Jorge Fernandez Lopez

If we had to choose only two authors to provide us with as complete a picture of Roman rhetoric as possible, they would undoubtedly be Cicero and Quintilian. Cicero is often portrayed as the incarnation of Roman eloquence, both as an accomplished orator and as a theorist and historian of rhetoric. Quintilian, on the other hand, provides us with the largest handbook on rhetoric that has survived from antiquity: the Institutio Oratoria. The fact that Quintilian’s work deals with the entire spectrum of rhetoric’s technical aspects in a thorough and systematic way as well as with rhetoric’s wider moral, social, and educational contexts makes it still more relevant. He is, moreover, able to make critical judgments on the oratory of the Ciceronian period from a historical perspective; his assessments may well be biased but they nevertheless offer us some fascinating insights.
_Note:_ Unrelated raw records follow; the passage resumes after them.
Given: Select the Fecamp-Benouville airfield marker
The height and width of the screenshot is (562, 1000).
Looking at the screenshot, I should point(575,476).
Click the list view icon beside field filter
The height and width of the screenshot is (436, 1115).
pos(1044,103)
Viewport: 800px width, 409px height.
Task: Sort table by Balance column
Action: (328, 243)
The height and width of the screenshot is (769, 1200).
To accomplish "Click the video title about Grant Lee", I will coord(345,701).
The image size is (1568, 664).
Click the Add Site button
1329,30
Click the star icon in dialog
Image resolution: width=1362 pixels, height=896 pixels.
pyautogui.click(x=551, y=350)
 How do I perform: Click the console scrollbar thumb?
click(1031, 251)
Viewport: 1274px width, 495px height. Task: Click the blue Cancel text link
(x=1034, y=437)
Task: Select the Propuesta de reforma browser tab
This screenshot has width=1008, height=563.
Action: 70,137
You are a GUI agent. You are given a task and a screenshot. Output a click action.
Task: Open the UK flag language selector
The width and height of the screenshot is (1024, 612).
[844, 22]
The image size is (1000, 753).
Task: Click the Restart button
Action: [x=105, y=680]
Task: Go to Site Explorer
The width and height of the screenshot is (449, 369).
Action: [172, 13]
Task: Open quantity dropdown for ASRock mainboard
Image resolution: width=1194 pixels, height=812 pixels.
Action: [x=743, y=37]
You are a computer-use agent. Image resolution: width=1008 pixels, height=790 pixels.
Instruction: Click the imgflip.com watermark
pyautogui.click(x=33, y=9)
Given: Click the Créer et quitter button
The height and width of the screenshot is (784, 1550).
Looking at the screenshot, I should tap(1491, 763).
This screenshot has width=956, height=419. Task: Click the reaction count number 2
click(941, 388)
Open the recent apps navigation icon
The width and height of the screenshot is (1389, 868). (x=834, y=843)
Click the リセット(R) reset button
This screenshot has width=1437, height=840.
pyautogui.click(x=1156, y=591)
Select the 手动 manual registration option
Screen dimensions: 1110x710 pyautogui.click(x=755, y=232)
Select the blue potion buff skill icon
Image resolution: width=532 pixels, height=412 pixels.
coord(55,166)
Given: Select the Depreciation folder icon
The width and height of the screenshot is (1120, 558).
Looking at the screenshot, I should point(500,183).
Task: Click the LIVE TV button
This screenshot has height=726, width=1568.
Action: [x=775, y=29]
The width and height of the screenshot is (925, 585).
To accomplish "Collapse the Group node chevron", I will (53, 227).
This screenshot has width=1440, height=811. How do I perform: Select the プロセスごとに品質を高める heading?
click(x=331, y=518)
All this makes the Institutio a privileged window onto the panorama of ancient rhetoric, an invaluable witness to the ancient perception of ancient literature, and an excellent source for several related issues such as education in the Roman world and the practice of advocacy.

Nevertheless, Quintilian and his Institutio have been surprisingly neglected by modern scholarship, and the attention that they have received tends to focus on just a few specific areas: his discussion of pedagogy in book 1, the review of ancient literature in book 10, and his portrait of the ideal orator in book 12 (see Adamietz 1986: 2226). There are two main reasons for this: the sheer length of the Institutio, which goes far beyond that of most handbooks (a feature that also led to its limited readership in the Middle Ages; see Ward 1995b), and the post-Romantic discrediting of rhetoric as a discipline that generated the more mechanical and empty ornamental traits ofimperial literature. Quintilian’s work was viewed within the history of Roman culture mainly as an ardent defense of Ciceronian style against innovations represented by Seneca. It was also regarded as a symptom of the rhetorical excesses that affected literature, as if rhetoric and literature were clearly distinguishable from each other in antiquity.